##### MATERIAL PROVIDED

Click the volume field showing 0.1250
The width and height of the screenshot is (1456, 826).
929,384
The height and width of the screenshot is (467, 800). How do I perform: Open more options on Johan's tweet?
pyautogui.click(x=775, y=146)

##########

> WORK TO COMPLETE: Reproduce each line of the entries above from the one containing "The height and" through the last, exactly, and no other line.

> RESULT BELOW:
The height and width of the screenshot is (467, 800). How do I perform: Open more options on Johan's tweet?
pyautogui.click(x=775, y=146)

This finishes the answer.